THE RECORDS.

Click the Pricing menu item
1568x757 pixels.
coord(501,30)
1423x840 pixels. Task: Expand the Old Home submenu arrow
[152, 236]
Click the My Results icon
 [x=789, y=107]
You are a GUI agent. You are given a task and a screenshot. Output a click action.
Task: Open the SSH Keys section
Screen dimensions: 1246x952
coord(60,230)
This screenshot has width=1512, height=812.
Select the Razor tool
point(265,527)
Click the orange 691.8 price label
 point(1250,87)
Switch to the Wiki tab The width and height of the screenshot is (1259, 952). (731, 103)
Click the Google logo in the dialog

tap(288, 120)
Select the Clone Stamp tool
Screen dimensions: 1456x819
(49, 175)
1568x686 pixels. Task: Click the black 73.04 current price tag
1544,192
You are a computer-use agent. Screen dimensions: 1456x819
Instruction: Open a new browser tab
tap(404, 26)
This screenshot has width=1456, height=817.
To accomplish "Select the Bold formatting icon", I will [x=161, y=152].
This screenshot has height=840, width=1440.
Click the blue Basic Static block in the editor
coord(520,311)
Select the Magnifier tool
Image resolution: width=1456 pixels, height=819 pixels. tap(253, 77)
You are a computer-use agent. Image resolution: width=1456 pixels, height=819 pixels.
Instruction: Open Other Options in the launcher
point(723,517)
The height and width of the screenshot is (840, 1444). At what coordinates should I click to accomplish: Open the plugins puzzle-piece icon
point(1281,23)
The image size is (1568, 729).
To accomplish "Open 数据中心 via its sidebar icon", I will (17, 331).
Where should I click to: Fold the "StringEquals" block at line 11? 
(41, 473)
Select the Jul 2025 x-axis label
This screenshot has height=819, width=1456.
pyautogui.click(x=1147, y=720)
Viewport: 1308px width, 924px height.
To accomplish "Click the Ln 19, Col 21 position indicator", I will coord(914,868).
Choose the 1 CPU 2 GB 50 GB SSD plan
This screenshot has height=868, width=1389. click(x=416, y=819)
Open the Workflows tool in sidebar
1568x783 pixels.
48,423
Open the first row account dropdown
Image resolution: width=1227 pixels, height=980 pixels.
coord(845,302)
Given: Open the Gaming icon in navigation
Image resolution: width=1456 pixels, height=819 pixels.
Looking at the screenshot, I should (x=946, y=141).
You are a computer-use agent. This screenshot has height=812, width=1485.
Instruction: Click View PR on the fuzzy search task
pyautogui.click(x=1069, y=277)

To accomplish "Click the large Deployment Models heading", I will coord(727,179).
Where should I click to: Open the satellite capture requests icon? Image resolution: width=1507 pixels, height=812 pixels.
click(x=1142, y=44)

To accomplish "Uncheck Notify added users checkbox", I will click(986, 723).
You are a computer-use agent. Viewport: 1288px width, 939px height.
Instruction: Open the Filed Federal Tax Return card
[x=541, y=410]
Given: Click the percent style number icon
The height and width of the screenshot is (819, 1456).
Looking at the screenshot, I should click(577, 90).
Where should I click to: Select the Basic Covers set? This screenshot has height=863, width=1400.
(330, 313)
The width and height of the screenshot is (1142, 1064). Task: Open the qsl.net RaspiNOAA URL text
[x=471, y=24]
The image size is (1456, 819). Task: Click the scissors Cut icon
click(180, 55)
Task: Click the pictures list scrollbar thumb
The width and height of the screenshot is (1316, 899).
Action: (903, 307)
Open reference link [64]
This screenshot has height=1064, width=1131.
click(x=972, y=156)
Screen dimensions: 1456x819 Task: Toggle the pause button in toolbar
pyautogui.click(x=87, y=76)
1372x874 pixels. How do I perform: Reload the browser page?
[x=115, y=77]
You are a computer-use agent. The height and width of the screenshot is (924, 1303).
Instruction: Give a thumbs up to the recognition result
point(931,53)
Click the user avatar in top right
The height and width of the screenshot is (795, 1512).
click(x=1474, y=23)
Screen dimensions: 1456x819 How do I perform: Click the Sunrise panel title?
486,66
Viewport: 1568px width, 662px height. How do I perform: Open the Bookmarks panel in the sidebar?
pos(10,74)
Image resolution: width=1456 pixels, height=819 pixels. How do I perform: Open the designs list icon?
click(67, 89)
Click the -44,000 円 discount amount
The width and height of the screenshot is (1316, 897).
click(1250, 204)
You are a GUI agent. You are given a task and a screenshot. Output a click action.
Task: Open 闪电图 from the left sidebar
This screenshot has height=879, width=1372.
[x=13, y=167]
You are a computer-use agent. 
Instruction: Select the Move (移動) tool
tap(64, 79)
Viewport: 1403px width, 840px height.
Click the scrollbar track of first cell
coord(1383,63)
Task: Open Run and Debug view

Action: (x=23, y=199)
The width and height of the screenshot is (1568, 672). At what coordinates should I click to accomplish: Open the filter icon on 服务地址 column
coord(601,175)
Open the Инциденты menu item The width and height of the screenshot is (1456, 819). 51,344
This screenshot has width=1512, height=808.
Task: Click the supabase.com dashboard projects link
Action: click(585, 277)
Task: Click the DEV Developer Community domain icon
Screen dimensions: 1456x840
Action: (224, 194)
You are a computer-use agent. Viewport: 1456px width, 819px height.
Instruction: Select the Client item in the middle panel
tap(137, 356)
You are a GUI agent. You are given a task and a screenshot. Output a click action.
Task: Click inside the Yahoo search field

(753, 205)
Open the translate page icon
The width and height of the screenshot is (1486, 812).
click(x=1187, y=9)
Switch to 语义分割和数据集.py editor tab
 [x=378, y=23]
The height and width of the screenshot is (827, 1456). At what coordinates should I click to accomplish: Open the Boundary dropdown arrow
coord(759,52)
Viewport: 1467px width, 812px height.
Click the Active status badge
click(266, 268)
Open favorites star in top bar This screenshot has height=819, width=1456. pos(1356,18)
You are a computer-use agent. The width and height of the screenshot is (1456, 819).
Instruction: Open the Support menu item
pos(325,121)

EXERCISE PROMPT.
Repeat the listing exactly, keeping every word in place.

SOLVED EXERCISE.
Click the Pricing menu item
1568x757 pixels.
coord(501,30)
1423x840 pixels. Task: Expand the Old Home submenu arrow
[152, 236]
Click the My Results icon
 [x=789, y=107]
You are a GUI agent. You are given a task and a screenshot. Output a click action.
Task: Open the SSH Keys section
Screen dimensions: 1246x952
coord(60,230)
This screenshot has width=1512, height=812.
Select the Razor tool
point(265,527)
Click the orange 691.8 price label
 point(1250,87)
Switch to the Wiki tab The width and height of the screenshot is (1259, 952). (731, 103)
Click the Google logo in the dialog

tap(288, 120)
Select the Clone Stamp tool
Screen dimensions: 1456x819
(49, 175)
1568x686 pixels. Task: Click the black 73.04 current price tag
1544,192
You are a computer-use agent. Screen dimensions: 1456x819
Instruction: Open a new browser tab
tap(404, 26)
This screenshot has width=1456, height=817.
To accomplish "Select the Bold formatting icon", I will [x=161, y=152].
This screenshot has height=840, width=1440.
Click the blue Basic Static block in the editor
coord(520,311)
Select the Magnifier tool
Image resolution: width=1456 pixels, height=819 pixels. tap(253, 77)
You are a computer-use agent. Image resolution: width=1456 pixels, height=819 pixels.
Instruction: Open Other Options in the launcher
point(723,517)
The height and width of the screenshot is (840, 1444). At what coordinates should I click to accomplish: Open the plugins puzzle-piece icon
point(1281,23)
The image size is (1568, 729).
To accomplish "Open 数据中心 via its sidebar icon", I will (17, 331).
Where should I click to: Fold the "StringEquals" block at line 11? 
(41, 473)
Select the Jul 2025 x-axis label
This screenshot has height=819, width=1456.
pyautogui.click(x=1147, y=720)
Viewport: 1308px width, 924px height.
To accomplish "Click the Ln 19, Col 21 position indicator", I will coord(914,868).
Choose the 1 CPU 2 GB 50 GB SSD plan
This screenshot has height=868, width=1389. click(x=416, y=819)
Open the Workflows tool in sidebar
1568x783 pixels.
48,423
Open the first row account dropdown
Image resolution: width=1227 pixels, height=980 pixels.
coord(845,302)
Given: Open the Gaming icon in navigation
Image resolution: width=1456 pixels, height=819 pixels.
Looking at the screenshot, I should (x=946, y=141).
You are a computer-use agent. This screenshot has height=812, width=1485.
Instruction: Click View PR on the fuzzy search task
pyautogui.click(x=1069, y=277)

To accomplish "Click the large Deployment Models heading", I will coord(727,179).
Where should I click to: Open the satellite capture requests icon? Image resolution: width=1507 pixels, height=812 pixels.
click(x=1142, y=44)

To accomplish "Uncheck Notify added users checkbox", I will click(986, 723).
You are a computer-use agent. Viewport: 1288px width, 939px height.
Instruction: Open the Filed Federal Tax Return card
[x=541, y=410]
Given: Click the percent style number icon
The height and width of the screenshot is (819, 1456).
Looking at the screenshot, I should click(577, 90).
Where should I click to: Select the Basic Covers set? This screenshot has height=863, width=1400.
(330, 313)
The width and height of the screenshot is (1142, 1064). Task: Open the qsl.net RaspiNOAA URL text
[x=471, y=24]
The image size is (1456, 819). Task: Click the scissors Cut icon
click(180, 55)
Task: Click the pictures list scrollbar thumb
The width and height of the screenshot is (1316, 899).
Action: (903, 307)
Open reference link [64]
This screenshot has height=1064, width=1131.
click(x=972, y=156)
Screen dimensions: 1456x819 Task: Toggle the pause button in toolbar
pyautogui.click(x=87, y=76)
1372x874 pixels. How do I perform: Reload the browser page?
[x=115, y=77]
You are a computer-use agent. The height and width of the screenshot is (924, 1303).
Instruction: Give a thumbs up to the recognition result
point(931,53)
Click the user avatar in top right
The height and width of the screenshot is (795, 1512).
click(x=1474, y=23)
Screen dimensions: 1456x819 How do I perform: Click the Sunrise panel title?
486,66
Viewport: 1568px width, 662px height. How do I perform: Open the Bookmarks panel in the sidebar?
pos(10,74)
Image resolution: width=1456 pixels, height=819 pixels. How do I perform: Open the designs list icon?
click(67, 89)
Click the -44,000 円 discount amount
The width and height of the screenshot is (1316, 897).
click(1250, 204)
You are a GUI agent. You are given a task and a screenshot. Output a click action.
Task: Open 闪电图 from the left sidebar
This screenshot has height=879, width=1372.
[x=13, y=167]
You are a computer-use agent. 
Instruction: Select the Move (移動) tool
tap(64, 79)
Viewport: 1403px width, 840px height.
Click the scrollbar track of first cell
coord(1383,63)
Task: Open Run and Debug view

Action: (x=23, y=199)
The width and height of the screenshot is (1568, 672). At what coordinates should I click to accomplish: Open the filter icon on 服务地址 column
coord(601,175)
Open the Инциденты menu item The width and height of the screenshot is (1456, 819). 51,344
This screenshot has width=1512, height=808.
Task: Click the supabase.com dashboard projects link
Action: click(585, 277)
Task: Click the DEV Developer Community domain icon
Screen dimensions: 1456x840
Action: (224, 194)
You are a computer-use agent. Viewport: 1456px width, 819px height.
Instruction: Select the Client item in the middle panel
tap(137, 356)
You are a GUI agent. You are given a task and a screenshot. Output a click action.
Task: Click inside the Yahoo search field

(753, 205)
Open the translate page icon
The width and height of the screenshot is (1486, 812).
click(x=1187, y=9)
Switch to 语义分割和数据集.py editor tab
 [x=378, y=23]
The height and width of the screenshot is (827, 1456). At what coordinates should I click to accomplish: Open the Boundary dropdown arrow
coord(759,52)
Viewport: 1467px width, 812px height.
Click the Active status badge
click(266, 268)
Open favorites star in top bar This screenshot has height=819, width=1456. pos(1356,18)
You are a computer-use agent. The width and height of the screenshot is (1456, 819).
Instruction: Open the Support menu item
pos(325,121)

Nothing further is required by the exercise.